A Formula That Works
Mayo thinks the LSW approach helps explain why the carrier has stayed in business as an operating FIA company for the past 19 years. As he sees it, selling FIAs that are easy to sell and purchase (via monthly payments), are simple to understand (not too many options and crediting approaches), and provide for lifetime income is a formula that works.
InsuranceNewsNet Magazine » March 2015
Easy to sell and understand. “We don’t play in the IMO world,” Lutz said. The teachers and government workers market is a defined benefit type of market, he noted. The buyers tend to be risk averse. They also are receptive toward making periodic contributions (as opposed to paying single premiums). So the FIAs that LSW offers are not designed for sale on spreadsheets or based on commissions and rates, he said. Instead, LSW keeps the focus on offering agents a way to differentiate themselves with a product that provides accumulation and (once LSW added its living benefits rider) guaranteed lifetime income. “Our intent is not to compete with equities,” Mayo said. Rather, he said, the company focuses on offering opportunity to earn better interest than in a traditional fixed annuity if the buyer is willing to accept a little more risk. “We say, ‘There won’t be gyrations or volatility, and there will be no downside such as a 40 percent decline in one year,’” Lutz added. “We show the value of the guarantee that the policies offer even when the equities market drops – when ‘zero is your hero.’” Simple to understand. Innovation in the FIA business has been a constant throughout the years. That has led a number of carriers to develop contracts that offer lots of index-linking options and interest crediting strategies. The carriers that have these multifeatured products may be trying to differentiate themselves that way, Mayo speculated. “But I think that has obscured things.” By comparison, he said, LSW keeps its FIAs “as simple as possible.” For instance, he said, the products credit interest annually, and they have a floor and cap but no spread loads. The policies offer only two indexes and two crediting options. “We don’t compete on complexity,” Mayo said. “We don’t want our products to be seen as obscure.”

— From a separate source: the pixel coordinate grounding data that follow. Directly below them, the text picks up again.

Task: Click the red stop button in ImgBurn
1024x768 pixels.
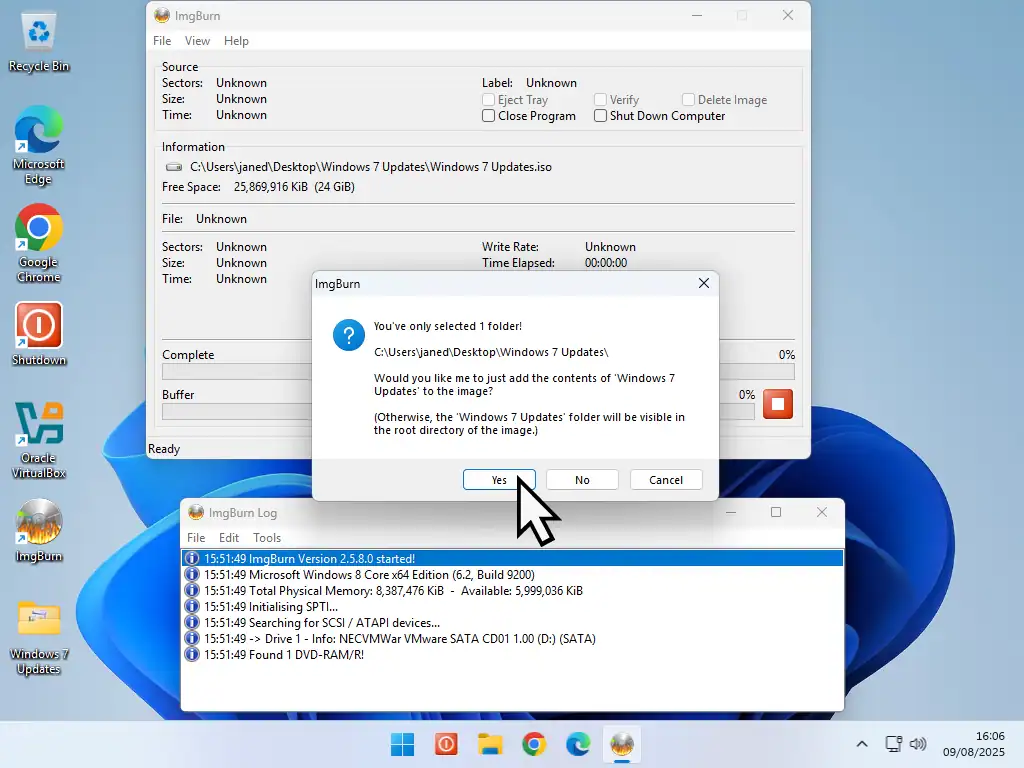Action: [x=777, y=404]
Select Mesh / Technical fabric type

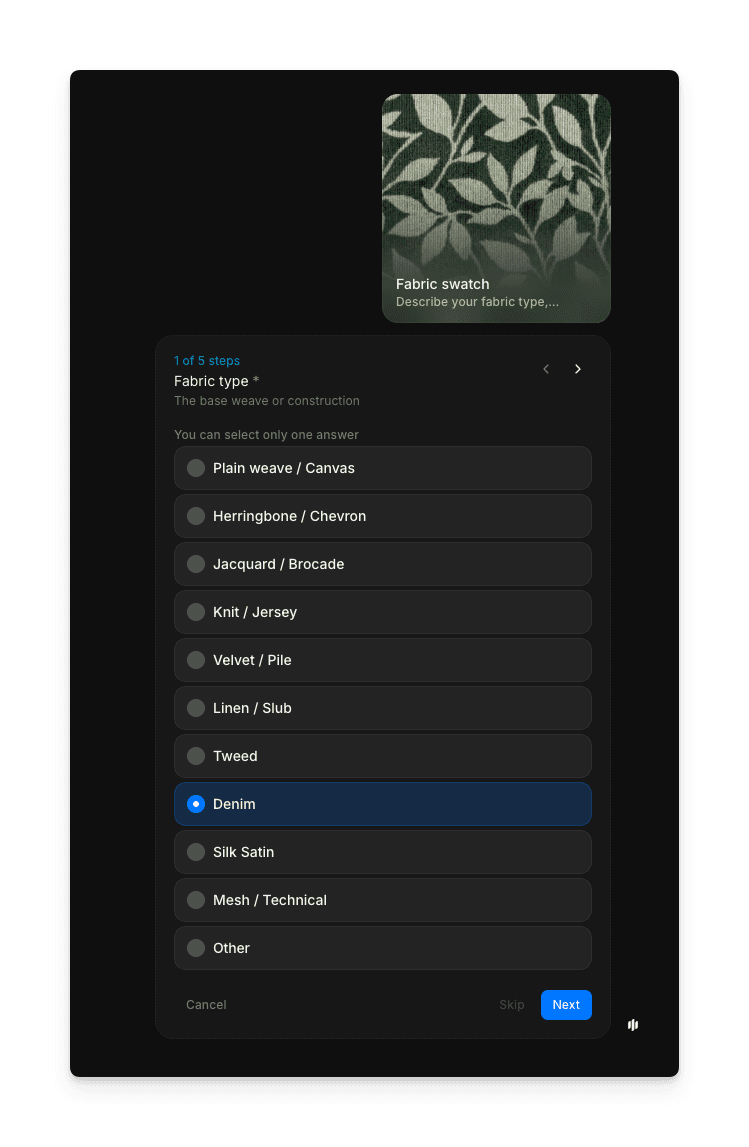(x=383, y=900)
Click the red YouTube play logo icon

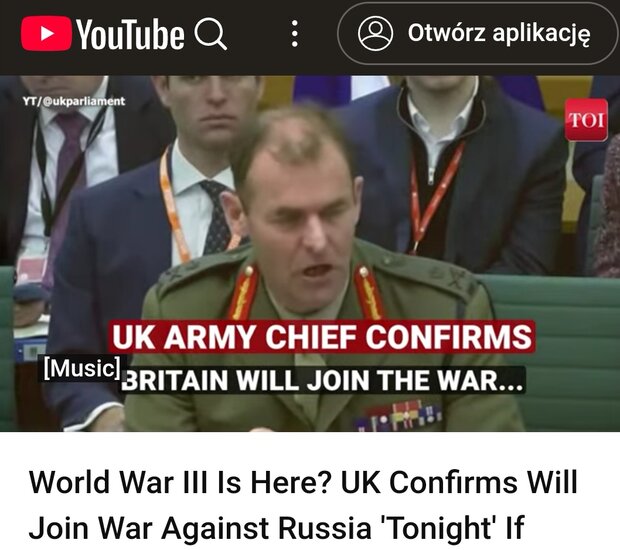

FIA PIONEER LOOKS BACK AT ANNUITIES’ 20 YEARS OF SUCCESS ANNUITY Regarding the customized indexing strategies that some carriers are offering today, Mayo said he thinks they’ve been generated by back-casting to find the strategy that looks best. He predicts that over time “people will gravitate back to the S&P 500” and other index options that are simpler. The specialty indexes are “something new for agents to talk about,” Lutz reasoned. “But I think the client’s money will go to where they get the best execution and the best value.” Lifetime income. A variety of approaches is bound to occur in the guaranteed living benefits riders that FIA carriers are increasingly offering with their policies, Lutz predicted. The riders are attracting money to the contracts industrywide, he noted. The LSW leaders definitely see this as an important innovation in the market. The company has been offering a guaranteed lifetime withdrawal benefit in the 403(b) market since 2007, and overall about 40 percent of policyholders have elected the rider, Lutz said. In 2014, most of LSW’s single-premium sales had the rider attached. The buyers tend to be aged 55 and up.

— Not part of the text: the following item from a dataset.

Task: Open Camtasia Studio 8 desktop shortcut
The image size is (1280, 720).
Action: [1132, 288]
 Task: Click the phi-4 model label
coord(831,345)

“Now people are finding that a product that delivers a paycheck for life is attractive,” Mayo commented. The riders plus the policy annuitization options built into the annuities provide people with a range of guarantees and benefits from which to choose. Mayo predicts FIA income features will continue to grow in popularity industrywide. With more and more baby boomers retiring, and with more and more corporations no longer offering defined benefit pensions, “income planning has become a huge deal.”
The FIA as Security Battle
The Dodd-Frank Act of 2010 brought to an end the multiyear effort by the Securities and Exchange Commission to have FIAs treated as securities. Looking back on that battle, Mayo described the contentions that FIAs are securities as “bogus, disingenuous and with no substance.” As he sees it, “a lot of companies in the mutual fund and variable annuity space didn’t want us to be in this business. So they produced theoretical complaints that were never proven.”

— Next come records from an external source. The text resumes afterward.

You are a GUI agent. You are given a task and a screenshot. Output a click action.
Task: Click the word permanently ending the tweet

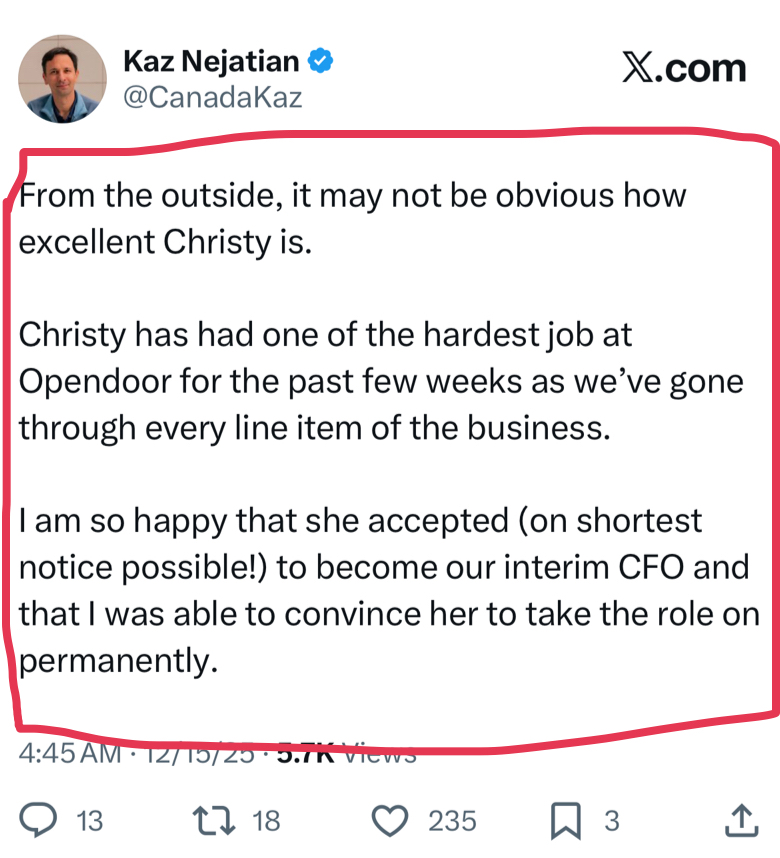tap(118, 661)
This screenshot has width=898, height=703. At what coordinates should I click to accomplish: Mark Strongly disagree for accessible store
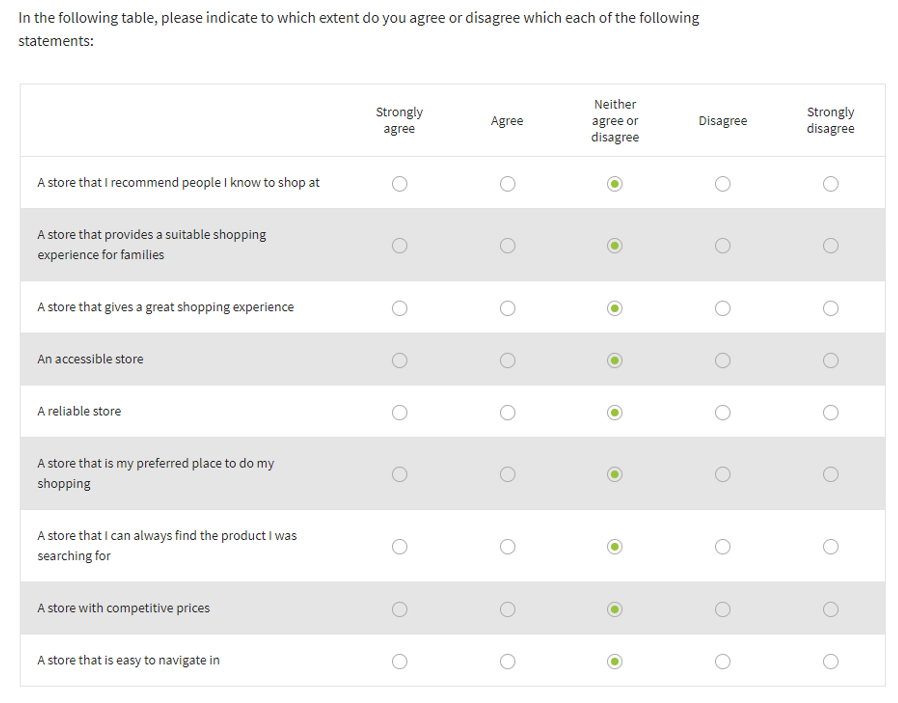830,360
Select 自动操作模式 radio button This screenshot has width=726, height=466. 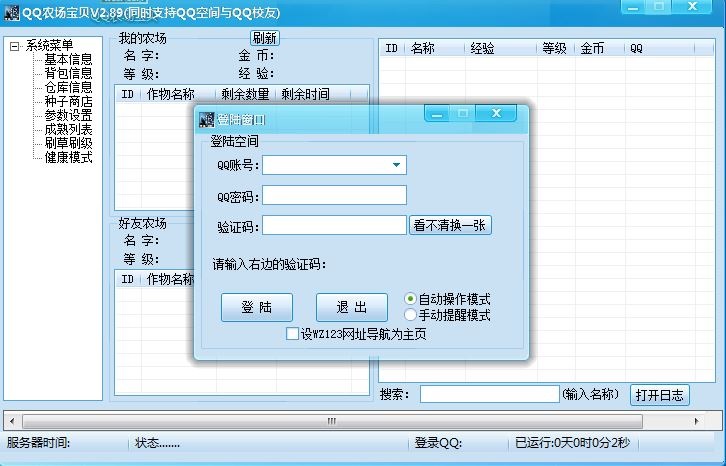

Today, he said, “plenty of people still don’t want the competition, so they will always complain about something.” For instance, recent complaints have tended to deal with disclosure, suitability and other sales practice issues. The Indexed Annuity Leadership Council, of which LSW is a member, is “all for disclosure and straightforward crediting methodologies, and we’re willing to complete,” he said. “Can we make it better? Sure, we’re happy to do that. It makes for a better market.” But taking issue with the sales practice is not the same as taking issue with the product itself, he stressed. People should be able to construct portfolios they want with the products they want, he said, adding that “the closer to retirement they get, the more important it is.” There is room for FIAs in the market, he indicated, and based on LSW’s experience with the product, there is demand for it. Linda Koco, MBA, is editor-at-large for InsuranceNewsNet, specializing in life insurance, annuities and income planning. Linda may be reached at linda.koco@ innfeedback.com.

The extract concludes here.